### [What you are asked to do]
Among the records below, find each line that includes the string "target" and copy it.

### [Data]
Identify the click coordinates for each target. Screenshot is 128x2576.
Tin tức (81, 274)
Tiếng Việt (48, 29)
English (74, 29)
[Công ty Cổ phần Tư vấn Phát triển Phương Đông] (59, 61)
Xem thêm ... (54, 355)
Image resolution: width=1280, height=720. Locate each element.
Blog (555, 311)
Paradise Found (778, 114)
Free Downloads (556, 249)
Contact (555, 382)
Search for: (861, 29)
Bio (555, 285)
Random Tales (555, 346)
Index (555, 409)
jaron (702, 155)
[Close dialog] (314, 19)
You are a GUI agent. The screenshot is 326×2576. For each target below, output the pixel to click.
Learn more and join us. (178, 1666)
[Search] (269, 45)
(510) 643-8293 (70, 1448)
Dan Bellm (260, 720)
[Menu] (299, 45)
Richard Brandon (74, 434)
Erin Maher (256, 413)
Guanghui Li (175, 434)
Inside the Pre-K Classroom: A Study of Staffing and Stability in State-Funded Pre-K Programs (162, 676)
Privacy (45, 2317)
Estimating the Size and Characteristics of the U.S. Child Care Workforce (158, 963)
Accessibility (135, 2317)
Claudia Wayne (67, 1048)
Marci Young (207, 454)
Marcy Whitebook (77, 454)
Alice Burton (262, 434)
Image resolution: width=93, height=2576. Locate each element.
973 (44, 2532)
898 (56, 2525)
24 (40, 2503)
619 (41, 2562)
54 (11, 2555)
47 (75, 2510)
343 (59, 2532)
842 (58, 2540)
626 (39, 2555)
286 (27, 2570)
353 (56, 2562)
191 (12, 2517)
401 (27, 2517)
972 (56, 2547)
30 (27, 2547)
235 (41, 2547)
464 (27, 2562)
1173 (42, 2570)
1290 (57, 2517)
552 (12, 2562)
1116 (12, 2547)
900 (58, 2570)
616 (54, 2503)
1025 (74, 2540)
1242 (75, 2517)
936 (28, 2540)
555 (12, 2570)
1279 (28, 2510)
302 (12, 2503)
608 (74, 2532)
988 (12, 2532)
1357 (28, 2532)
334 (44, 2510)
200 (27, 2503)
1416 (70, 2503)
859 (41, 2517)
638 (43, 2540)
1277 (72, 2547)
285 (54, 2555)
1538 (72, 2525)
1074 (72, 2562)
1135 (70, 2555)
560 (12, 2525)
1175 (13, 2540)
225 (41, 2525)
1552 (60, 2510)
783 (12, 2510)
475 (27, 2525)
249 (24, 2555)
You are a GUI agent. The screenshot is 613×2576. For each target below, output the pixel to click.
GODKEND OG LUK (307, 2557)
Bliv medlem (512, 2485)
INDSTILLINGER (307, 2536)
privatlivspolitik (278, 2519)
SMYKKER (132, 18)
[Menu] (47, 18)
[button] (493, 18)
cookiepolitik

### [Reply to the task]
Identify the click coordinates for each target. Screenshot is 128x2576.
You are a GUI agent. The screenshot is 326×2576. For each target below, output the pixel to click.
You are a GUI agent. The screenshot is 613×2576. For each target below, output the pixel to click.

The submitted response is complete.